§ WORK REQUIRED:
Quote the data below in full, please, without altering anything.
** Opening PROVIDED RECORDS block **
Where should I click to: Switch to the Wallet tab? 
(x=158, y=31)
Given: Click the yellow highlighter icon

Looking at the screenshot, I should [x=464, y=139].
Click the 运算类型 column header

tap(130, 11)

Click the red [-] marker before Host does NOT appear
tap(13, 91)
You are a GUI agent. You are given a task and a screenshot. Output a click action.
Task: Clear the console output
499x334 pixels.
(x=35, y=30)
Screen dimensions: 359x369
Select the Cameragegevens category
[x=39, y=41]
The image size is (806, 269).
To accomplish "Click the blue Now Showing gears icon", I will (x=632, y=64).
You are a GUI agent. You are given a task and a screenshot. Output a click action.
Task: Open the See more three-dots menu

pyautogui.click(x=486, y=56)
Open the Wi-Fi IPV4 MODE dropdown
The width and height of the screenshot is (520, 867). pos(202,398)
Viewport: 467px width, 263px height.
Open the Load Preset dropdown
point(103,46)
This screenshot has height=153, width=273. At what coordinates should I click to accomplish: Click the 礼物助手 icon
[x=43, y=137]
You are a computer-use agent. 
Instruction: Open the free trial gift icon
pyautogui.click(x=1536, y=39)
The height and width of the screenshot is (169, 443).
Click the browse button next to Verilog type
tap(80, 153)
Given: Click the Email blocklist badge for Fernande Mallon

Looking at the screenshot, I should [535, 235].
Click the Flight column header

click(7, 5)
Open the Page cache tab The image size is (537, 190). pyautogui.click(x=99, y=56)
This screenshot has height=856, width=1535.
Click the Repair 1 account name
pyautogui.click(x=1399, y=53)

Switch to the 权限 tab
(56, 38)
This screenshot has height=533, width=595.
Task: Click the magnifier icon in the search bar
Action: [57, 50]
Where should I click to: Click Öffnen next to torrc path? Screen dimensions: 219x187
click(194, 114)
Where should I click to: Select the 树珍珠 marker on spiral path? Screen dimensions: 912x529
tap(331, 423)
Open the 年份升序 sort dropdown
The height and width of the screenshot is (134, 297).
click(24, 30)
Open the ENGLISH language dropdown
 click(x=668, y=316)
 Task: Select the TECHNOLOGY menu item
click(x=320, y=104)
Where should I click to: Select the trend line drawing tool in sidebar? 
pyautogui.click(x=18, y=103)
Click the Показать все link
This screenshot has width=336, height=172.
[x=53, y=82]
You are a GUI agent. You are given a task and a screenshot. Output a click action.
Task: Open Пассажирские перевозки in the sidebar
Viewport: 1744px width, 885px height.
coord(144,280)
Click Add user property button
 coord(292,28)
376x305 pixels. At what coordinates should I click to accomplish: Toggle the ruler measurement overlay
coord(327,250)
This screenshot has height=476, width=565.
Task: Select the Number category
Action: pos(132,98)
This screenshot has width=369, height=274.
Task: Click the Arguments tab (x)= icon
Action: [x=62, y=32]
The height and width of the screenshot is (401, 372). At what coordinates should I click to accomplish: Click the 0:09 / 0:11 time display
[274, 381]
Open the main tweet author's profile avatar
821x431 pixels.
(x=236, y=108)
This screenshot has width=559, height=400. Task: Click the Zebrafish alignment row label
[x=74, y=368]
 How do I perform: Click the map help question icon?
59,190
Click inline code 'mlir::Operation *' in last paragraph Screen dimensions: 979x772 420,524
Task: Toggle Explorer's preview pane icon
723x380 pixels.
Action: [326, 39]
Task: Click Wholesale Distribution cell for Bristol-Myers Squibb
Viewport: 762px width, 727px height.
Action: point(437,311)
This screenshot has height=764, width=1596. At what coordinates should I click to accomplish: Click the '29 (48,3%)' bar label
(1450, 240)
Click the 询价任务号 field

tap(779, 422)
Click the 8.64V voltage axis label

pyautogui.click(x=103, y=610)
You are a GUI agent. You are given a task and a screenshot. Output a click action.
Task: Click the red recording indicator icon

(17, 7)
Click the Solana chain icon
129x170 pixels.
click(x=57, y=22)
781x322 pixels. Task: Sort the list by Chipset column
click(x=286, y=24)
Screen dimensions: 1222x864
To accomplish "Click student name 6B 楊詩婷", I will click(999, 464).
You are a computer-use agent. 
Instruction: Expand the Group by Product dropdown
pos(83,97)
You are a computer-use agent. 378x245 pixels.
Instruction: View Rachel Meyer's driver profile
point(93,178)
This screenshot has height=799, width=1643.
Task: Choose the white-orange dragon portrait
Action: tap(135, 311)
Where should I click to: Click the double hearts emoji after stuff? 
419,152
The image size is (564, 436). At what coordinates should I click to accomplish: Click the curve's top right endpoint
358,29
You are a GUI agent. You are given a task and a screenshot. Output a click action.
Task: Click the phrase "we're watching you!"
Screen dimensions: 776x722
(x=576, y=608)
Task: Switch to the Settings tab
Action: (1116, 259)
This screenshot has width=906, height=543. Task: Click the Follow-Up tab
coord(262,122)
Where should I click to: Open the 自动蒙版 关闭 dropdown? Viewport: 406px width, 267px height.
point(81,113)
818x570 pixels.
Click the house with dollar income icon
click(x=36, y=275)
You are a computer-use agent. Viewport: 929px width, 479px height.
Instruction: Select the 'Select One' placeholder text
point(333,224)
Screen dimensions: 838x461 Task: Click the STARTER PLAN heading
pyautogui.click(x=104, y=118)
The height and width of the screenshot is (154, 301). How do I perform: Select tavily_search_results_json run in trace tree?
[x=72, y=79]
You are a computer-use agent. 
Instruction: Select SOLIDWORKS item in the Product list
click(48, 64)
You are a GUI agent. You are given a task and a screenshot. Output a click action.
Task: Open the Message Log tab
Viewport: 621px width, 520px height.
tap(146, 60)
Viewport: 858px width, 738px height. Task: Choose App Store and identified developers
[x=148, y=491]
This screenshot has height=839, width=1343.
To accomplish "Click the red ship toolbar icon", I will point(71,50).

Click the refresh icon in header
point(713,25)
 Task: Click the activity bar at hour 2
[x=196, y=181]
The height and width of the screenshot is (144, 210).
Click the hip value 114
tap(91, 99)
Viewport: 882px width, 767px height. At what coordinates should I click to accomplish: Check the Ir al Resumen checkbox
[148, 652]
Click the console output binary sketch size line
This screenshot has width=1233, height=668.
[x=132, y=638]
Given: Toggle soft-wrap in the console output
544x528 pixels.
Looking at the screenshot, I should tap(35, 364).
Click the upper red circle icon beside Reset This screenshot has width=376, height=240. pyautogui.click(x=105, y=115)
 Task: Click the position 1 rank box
** Closing PROVIDED RECORDS block **
§ EXERCISE SOLUTION:
Where should I click to: Switch to the Wallet tab? 
(x=158, y=31)
Given: Click the yellow highlighter icon

Looking at the screenshot, I should [x=464, y=139].
Click the 运算类型 column header

tap(130, 11)

Click the red [-] marker before Host does NOT appear
tap(13, 91)
You are a GUI agent. You are given a task and a screenshot. Output a click action.
Task: Clear the console output
499x334 pixels.
(x=35, y=30)
Screen dimensions: 359x369
Select the Cameragegevens category
[x=39, y=41]
The image size is (806, 269).
To accomplish "Click the blue Now Showing gears icon", I will (x=632, y=64).
You are a GUI agent. You are given a task and a screenshot. Output a click action.
Task: Open the See more three-dots menu

pyautogui.click(x=486, y=56)
Open the Wi-Fi IPV4 MODE dropdown
The width and height of the screenshot is (520, 867). pos(202,398)
Viewport: 467px width, 263px height.
Open the Load Preset dropdown
point(103,46)
This screenshot has height=153, width=273. At what coordinates should I click to accomplish: Click the 礼物助手 icon
[x=43, y=137]
You are a computer-use agent. 
Instruction: Open the free trial gift icon
pyautogui.click(x=1536, y=39)
The height and width of the screenshot is (169, 443).
Click the browse button next to Verilog type
tap(80, 153)
Given: Click the Email blocklist badge for Fernande Mallon

Looking at the screenshot, I should [535, 235].
Click the Flight column header

click(7, 5)
Open the Page cache tab The image size is (537, 190). pyautogui.click(x=99, y=56)
This screenshot has height=856, width=1535.
Click the Repair 1 account name
pyautogui.click(x=1399, y=53)

Switch to the 权限 tab
(56, 38)
This screenshot has height=533, width=595.
Task: Click the magnifier icon in the search bar
Action: [57, 50]
Where should I click to: Click Öffnen next to torrc path? Screen dimensions: 219x187
click(194, 114)
Where should I click to: Select the 树珍珠 marker on spiral path? Screen dimensions: 912x529
tap(331, 423)
Open the 年份升序 sort dropdown
The height and width of the screenshot is (134, 297).
click(24, 30)
Open the ENGLISH language dropdown
 click(x=668, y=316)
 Task: Select the TECHNOLOGY menu item
click(x=320, y=104)
Where should I click to: Select the trend line drawing tool in sidebar? 
pyautogui.click(x=18, y=103)
Click the Показать все link
This screenshot has width=336, height=172.
[x=53, y=82]
You are a GUI agent. You are given a task and a screenshot. Output a click action.
Task: Open Пассажирские перевозки in the sidebar
Viewport: 1744px width, 885px height.
coord(144,280)
Click Add user property button
 coord(292,28)
376x305 pixels. At what coordinates should I click to accomplish: Toggle the ruler measurement overlay
coord(327,250)
This screenshot has height=476, width=565.
Task: Select the Number category
Action: pos(132,98)
This screenshot has width=369, height=274.
Task: Click the Arguments tab (x)= icon
Action: [x=62, y=32]
The height and width of the screenshot is (401, 372). At what coordinates should I click to accomplish: Click the 0:09 / 0:11 time display
[274, 381]
Open the main tweet author's profile avatar
821x431 pixels.
(x=236, y=108)
This screenshot has width=559, height=400. Task: Click the Zebrafish alignment row label
[x=74, y=368]
 How do I perform: Click the map help question icon?
59,190
Click inline code 'mlir::Operation *' in last paragraph Screen dimensions: 979x772 420,524
Task: Toggle Explorer's preview pane icon
723x380 pixels.
Action: [326, 39]
Task: Click Wholesale Distribution cell for Bristol-Myers Squibb
Viewport: 762px width, 727px height.
Action: point(437,311)
This screenshot has height=764, width=1596. At what coordinates should I click to accomplish: Click the '29 (48,3%)' bar label
(1450, 240)
Click the 询价任务号 field

tap(779, 422)
Click the 8.64V voltage axis label

pyautogui.click(x=103, y=610)
You are a GUI agent. You are given a task and a screenshot. Output a click action.
Task: Click the red recording indicator icon

(17, 7)
Click the Solana chain icon
129x170 pixels.
click(x=57, y=22)
781x322 pixels. Task: Sort the list by Chipset column
click(x=286, y=24)
Screen dimensions: 1222x864
To accomplish "Click student name 6B 楊詩婷", I will click(999, 464).
You are a computer-use agent. 
Instruction: Expand the Group by Product dropdown
pos(83,97)
You are a computer-use agent. 378x245 pixels.
Instruction: View Rachel Meyer's driver profile
point(93,178)
This screenshot has height=799, width=1643.
Task: Choose the white-orange dragon portrait
Action: tap(135, 311)
Where should I click to: Click the double hearts emoji after stuff? 
419,152
The image size is (564, 436). At what coordinates should I click to accomplish: Click the curve's top right endpoint
358,29
You are a GUI agent. You are given a task and a screenshot. Output a click action.
Task: Click the phrase "we're watching you!"
Screen dimensions: 776x722
(x=576, y=608)
Task: Switch to the Settings tab
Action: (1116, 259)
This screenshot has width=906, height=543. Task: Click the Follow-Up tab
coord(262,122)
Where should I click to: Open the 自动蒙版 关闭 dropdown? Viewport: 406px width, 267px height.
point(81,113)
818x570 pixels.
Click the house with dollar income icon
click(x=36, y=275)
You are a computer-use agent. Viewport: 929px width, 479px height.
Instruction: Select the 'Select One' placeholder text
point(333,224)
Screen dimensions: 838x461 Task: Click the STARTER PLAN heading
pyautogui.click(x=104, y=118)
The height and width of the screenshot is (154, 301). How do I perform: Select tavily_search_results_json run in trace tree?
[x=72, y=79]
You are a computer-use agent. 
Instruction: Select SOLIDWORKS item in the Product list
click(48, 64)
You are a GUI agent. You are given a task and a screenshot. Output a click action.
Task: Open the Message Log tab
Viewport: 621px width, 520px height.
tap(146, 60)
Viewport: 858px width, 738px height. Task: Choose App Store and identified developers
[x=148, y=491]
This screenshot has height=839, width=1343.
To accomplish "Click the red ship toolbar icon", I will point(71,50).

Click the refresh icon in header
point(713,25)
 Task: Click the activity bar at hour 2
[x=196, y=181]
The height and width of the screenshot is (144, 210).
Click the hip value 114
tap(91, 99)
Viewport: 882px width, 767px height. At what coordinates should I click to accomplish: Check the Ir al Resumen checkbox
[148, 652]
Click the console output binary sketch size line
This screenshot has width=1233, height=668.
[x=132, y=638]
Given: Toggle soft-wrap in the console output
544x528 pixels.
Looking at the screenshot, I should tap(35, 364).
Click the upper red circle icon beside Reset This screenshot has width=376, height=240. pyautogui.click(x=105, y=115)
 Task: Click the position 1 rank box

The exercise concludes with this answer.